Strange performance of a loop

The compiler only knows the type, not the size of the arrays, and therefore not the length of the loop. That is the main point of StaticArrays, that the type itself contains size information.

There are other properties of StaticArrays that help performance too, such as immutability and stack-allocation, while ordinary Arrays are mutable and heap-allocated.

Imaging we have a scalar operation we want to apply on an array in element wise fashion (For instance calculating the log() of each element or it cube, etc…).

In C we would write a function which accepts a pointer to array and an integer of the number of elements in the array.
The function loops over the element and applies the operation per element.
In that case any modern compiler would do 3 things:

  1. Vectorize the operation.
  2. Apply Loop Unrolling.
  3. If operation is complex enough (Not to be memory bounded) it will Multi Thread the code.

The code the Compiler will generate will be the most efficient as it could as this is a toy example.

Now, leave alone the Multi Threading, will Julia generate the same code as above for a function which accepts the array? Namely with all loop unrolling and vecotrization?

Will the code generated by Static Array be faster then the C code in the toy example above?
How could that be?

Not in general, no. If it’s a parameter then a C compiler would generate generic code for any possible value.

Julia uses LLVM to generate code which is the same backend as e.g. clang uses. So modulo the exact optimization passes used, the same code will be generated. The question that is relevant is for what input does the generated code for the function be valid.

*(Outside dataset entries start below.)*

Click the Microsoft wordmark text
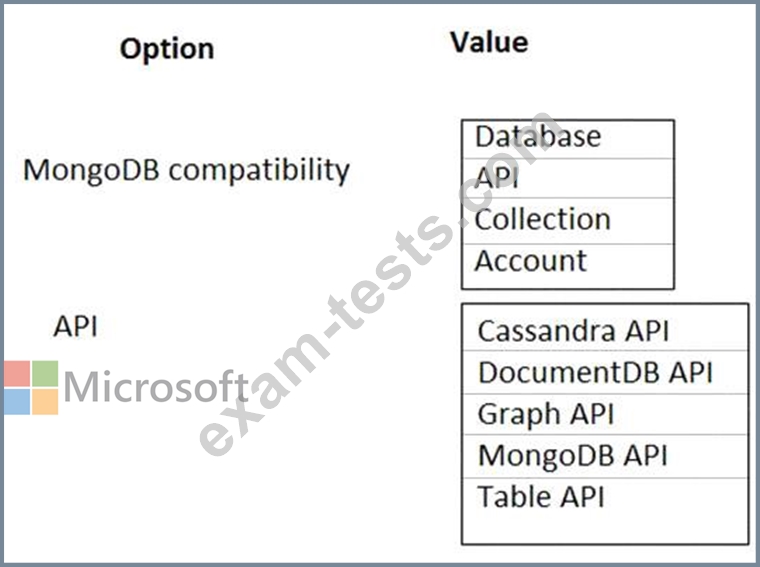760x567 pixels. 156,386
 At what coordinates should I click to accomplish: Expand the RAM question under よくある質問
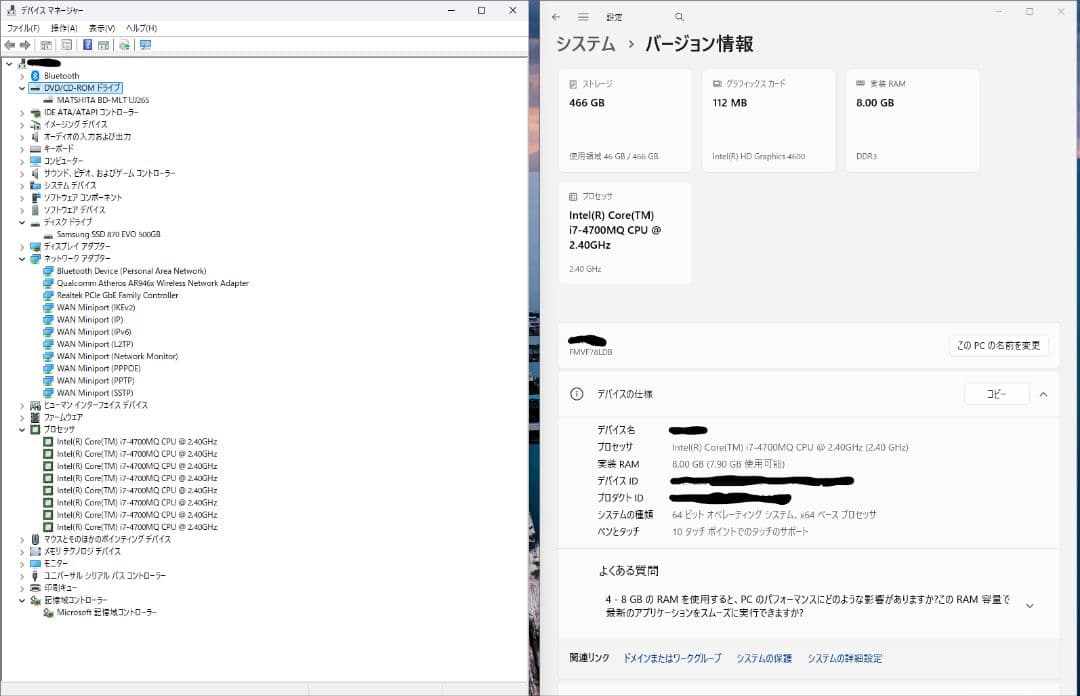(x=1030, y=604)
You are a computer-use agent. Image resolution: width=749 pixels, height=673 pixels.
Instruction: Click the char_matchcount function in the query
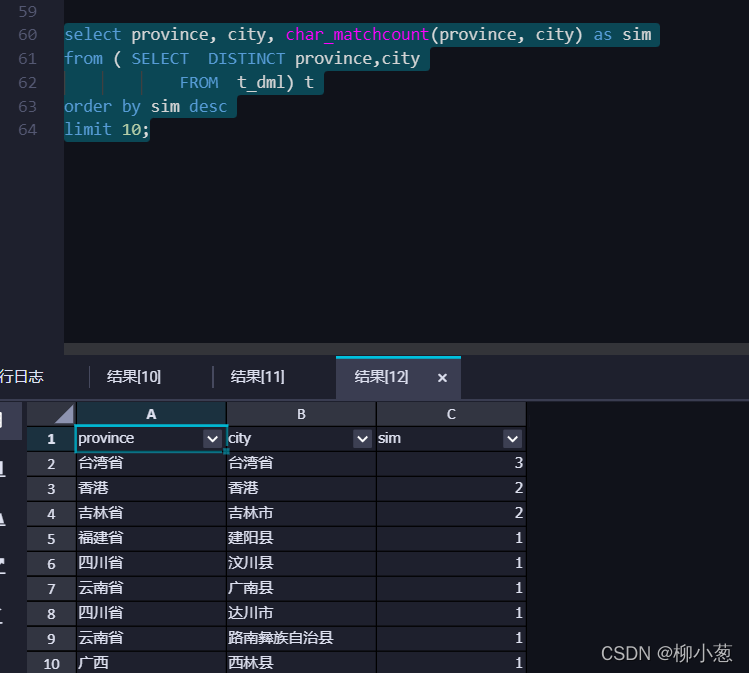[x=357, y=34]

As an example, a small sum function:

function sum(x::AbstractVector{Float64})
    s = 0.0
    @inbounds @simd for i in 1:length(x)
        s += x[i]
    end
    return s
end

import StaticArrays

@code_llvm sum(rand(8))
@code_llvm sum(rand(SVector{8}))

Looking at some of the code in the first example:

vector.ph:                                        ; preds = %min.iters.checked
  %18 = insertelement <2 x double> <double undef, double 0.000000e+00>, double %s.0.ph, i32 0
  br label %vector.body

vector.body:                                      ; preds = %vector.body, %vector.ph
  %index = phi i64 [ 0, %vector.ph ], [ %index.next, %vector.body ]
  %vec.phi = phi <2 x double> [ %18, %vector.ph ], [ %23, %vector.body ]
  %vec.phi122 = phi <2 x double> [ zeroinitializer, %vector.ph ], [ %24, %vector.body ]
  %19 = getelementptr double, double* %14, i64 %index
  %20 = bitcast double* %19 to <2 x double>*
  %wide.load = load <2 x double>, <2 x double>* %20, align 8
  %21 = getelementptr double, double* %19, i64 2
  %22 = bitcast double* %21 to <2 x double>*
  %wide.load124 = load <2 x double>, <2 x double>* %22, align 8
  %23 = fadd fast <2 x double> %vec.phi, %wide.load
  %24 = fadd fast <2 x double> %vec.phi122, %wide.load124
  %index.next = add i64 %index, 4
  %25 = icmp eq i64 %index.next, %n.vec
  br i1 %25, label %middle.block, label %vector.body

middle.block:                                     ; preds = %vector.body
  %bin.rdx = fadd fast <2 x double> %24, %23
  %rdx.shuf = shufflevector <2 x double> %bin.rdx, <2 x double> undef, <2 x i32> <i32 1, i32 undef>
  %bin.rdx127 = fadd fast <2 x double> %bin.rdx, %rdx.shuf
  %26 = extractelement <2 x double> %bin.rdx127, i32 0
  %cmp.n = icmp eq i64 %5, %n.vec
  br i1 %cmp.n, label %L11.outer.L11.outer.split_crit_edge.loopexit, label %scalar.ph

scalar.ph:                                        ; preds = %middle.block, %min.iters.checked, %if12.lr.ph
  %bc.resume.val = phi i64 [ %n.vec, %middle.block ], [ 0, %if12.lr.ph ], [ 0, %min.iters.checked ]
  %bc.merge.rdx = phi double [ %26, %middle.block ], [ %s.0.ph, %if12.lr.ph ], [ %s.0.ph, %min.iters.checked ]
  br label %if12

Since this code has to be valid no matter the length of the array, it unrolls the loop by a factor of 4, tries to do SIMD, then has a fallback when the number of elements is not divisible by 4 etc etc. Very nice and fast if the array is big, but some overhead if it is small.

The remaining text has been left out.